Television ads featuring Jack Prescott and his Twin Cities law firm's tagline — "This is all we do, and we do it well" — made him Minnesota's best known and busiest bankruptcy attorney over several decades.

Prescott, a practicing attorney for more than 50 years until 2009, died March 4. He was 87.

In 1986, about a year after lawyers were allowed to appeal to the public, Prescott began doing television commercials. He crafted the catch phrase to get around the laws of the day that forbid lawyers from advertising that they are "specialists."

The pitch became seared on the minds of television viewers, sometimes running 25 times a week on Channel 9, and included his declaration of being "the busiest bankruptcy lawyer in Minnesota."

The ads worked, Prescott said in a 2002 Star Tribune interview, because he looks honest. "They seem to do better during the soaps. I don't know why," he said.

By 2001, Prescott's firm was handling roughly 3,000 bankruptcy cases a year, representing about 20 percent of all such cases in the state.

"You can't talk about bankruptcies in Minnesota without talking about Jack Prescott," Ernest Peake, an attorney at another firm that dealt frequently with Prescott's clients, said in the early 1990s.

Bankruptcy, Prescott said, is "a little bit like a confession. Making the decision to come see us is the hardest part. Usually when they walk out of here they have a smile on their face."

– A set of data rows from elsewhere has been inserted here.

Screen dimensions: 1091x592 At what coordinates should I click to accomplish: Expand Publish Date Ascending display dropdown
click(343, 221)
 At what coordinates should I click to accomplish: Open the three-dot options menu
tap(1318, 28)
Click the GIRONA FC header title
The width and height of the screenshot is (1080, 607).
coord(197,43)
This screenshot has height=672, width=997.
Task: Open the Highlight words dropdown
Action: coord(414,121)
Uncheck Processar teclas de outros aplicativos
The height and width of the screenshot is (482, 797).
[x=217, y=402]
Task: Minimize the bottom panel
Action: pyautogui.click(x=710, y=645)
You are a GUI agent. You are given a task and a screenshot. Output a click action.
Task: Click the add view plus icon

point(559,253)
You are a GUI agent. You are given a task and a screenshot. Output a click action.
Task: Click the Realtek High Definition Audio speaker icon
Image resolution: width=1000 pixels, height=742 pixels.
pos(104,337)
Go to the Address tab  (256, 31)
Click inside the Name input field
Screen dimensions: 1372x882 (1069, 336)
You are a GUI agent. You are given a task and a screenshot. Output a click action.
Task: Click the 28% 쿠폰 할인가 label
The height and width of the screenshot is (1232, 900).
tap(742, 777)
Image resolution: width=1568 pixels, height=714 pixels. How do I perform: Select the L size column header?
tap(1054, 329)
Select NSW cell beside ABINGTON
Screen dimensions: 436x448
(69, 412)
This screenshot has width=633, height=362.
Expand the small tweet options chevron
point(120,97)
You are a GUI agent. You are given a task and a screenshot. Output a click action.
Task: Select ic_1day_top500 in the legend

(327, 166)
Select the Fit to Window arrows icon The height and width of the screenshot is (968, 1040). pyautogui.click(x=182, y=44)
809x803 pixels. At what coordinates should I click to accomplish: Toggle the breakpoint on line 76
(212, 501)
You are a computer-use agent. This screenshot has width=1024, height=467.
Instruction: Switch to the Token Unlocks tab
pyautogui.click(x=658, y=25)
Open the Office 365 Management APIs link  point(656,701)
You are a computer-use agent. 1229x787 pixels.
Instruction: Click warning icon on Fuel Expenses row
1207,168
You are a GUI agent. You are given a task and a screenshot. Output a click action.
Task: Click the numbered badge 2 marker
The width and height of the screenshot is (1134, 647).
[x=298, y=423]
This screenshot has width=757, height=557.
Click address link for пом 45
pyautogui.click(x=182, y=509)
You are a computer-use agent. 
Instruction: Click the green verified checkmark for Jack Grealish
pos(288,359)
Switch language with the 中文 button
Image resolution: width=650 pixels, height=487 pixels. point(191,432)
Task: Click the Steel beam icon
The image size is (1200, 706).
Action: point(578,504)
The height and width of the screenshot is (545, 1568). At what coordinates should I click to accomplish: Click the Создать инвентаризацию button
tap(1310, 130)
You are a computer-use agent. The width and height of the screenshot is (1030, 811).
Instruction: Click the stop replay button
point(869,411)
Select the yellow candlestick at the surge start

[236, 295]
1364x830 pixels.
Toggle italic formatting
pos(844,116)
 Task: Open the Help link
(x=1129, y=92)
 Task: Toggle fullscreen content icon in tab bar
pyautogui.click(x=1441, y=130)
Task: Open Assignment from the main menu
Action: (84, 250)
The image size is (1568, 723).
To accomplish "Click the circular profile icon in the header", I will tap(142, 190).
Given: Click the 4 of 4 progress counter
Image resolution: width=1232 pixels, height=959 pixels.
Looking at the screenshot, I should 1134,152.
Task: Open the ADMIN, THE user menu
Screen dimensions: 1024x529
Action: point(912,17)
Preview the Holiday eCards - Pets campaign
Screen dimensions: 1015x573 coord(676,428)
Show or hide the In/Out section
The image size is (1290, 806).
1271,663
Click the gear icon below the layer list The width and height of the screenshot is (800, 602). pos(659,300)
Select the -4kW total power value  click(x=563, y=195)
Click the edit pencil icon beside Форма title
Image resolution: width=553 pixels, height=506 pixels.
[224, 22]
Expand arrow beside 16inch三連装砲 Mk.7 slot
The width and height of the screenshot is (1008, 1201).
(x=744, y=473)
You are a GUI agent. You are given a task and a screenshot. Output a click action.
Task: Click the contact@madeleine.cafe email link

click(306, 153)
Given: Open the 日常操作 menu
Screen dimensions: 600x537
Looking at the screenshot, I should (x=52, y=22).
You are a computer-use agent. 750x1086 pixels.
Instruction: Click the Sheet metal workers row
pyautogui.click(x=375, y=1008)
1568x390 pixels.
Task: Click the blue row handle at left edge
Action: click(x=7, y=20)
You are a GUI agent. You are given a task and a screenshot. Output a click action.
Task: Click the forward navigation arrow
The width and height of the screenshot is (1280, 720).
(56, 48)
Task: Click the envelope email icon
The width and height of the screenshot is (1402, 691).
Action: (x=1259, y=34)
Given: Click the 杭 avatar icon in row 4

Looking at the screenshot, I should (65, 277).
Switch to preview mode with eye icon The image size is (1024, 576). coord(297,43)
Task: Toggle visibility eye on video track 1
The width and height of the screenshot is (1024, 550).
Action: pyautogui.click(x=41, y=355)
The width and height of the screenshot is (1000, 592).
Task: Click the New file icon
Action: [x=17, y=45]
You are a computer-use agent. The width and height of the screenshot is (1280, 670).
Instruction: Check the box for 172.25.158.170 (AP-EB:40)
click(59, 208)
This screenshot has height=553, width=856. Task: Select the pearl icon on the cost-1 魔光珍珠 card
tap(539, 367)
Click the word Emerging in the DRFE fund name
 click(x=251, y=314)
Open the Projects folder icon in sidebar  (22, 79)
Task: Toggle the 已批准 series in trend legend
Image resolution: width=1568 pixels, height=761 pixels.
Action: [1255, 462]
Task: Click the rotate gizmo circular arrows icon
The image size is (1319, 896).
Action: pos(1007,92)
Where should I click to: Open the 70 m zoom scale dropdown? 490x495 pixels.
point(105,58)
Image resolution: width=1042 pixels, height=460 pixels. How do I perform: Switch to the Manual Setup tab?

Prescott graduated from Wilson High School in St. Paul and attended what is now the William Mitchell College of Law in St. Paul, graduating in 1951.

While studying law at night, he worked for his father's collection agency in St. Paul during the day, serving papers and making collections. Soon after law school, he was drafted into the Army and served two years.

After the military, Prescott returned to law, first doing legal work for finance companies and ultimately shifting solely to bankruptcy in 1975. Richard Pearson joined the firm in 1983.

Prescott & Pearson has continued after its founder left the practice in 2009.

It is based in New Brighton — midway between the bankruptcy courts in Minneapolis and St. Paul — and includes offices in Eagan, Maple Grove, Woodbury and Eden Prairie.

Among the firm's roster of lawyers and paralegals is Prescott's son, Scott. Jack Prescott is preceded in death by a brother, Scott, who worked in the Prescott firm from 1958 until his death in 1970 at age 40 from liver failure.

Along with son Scott, Prescott is survived by his wife, Lisa, sons Craig and Tommy, and daughter Yun. Services have been held.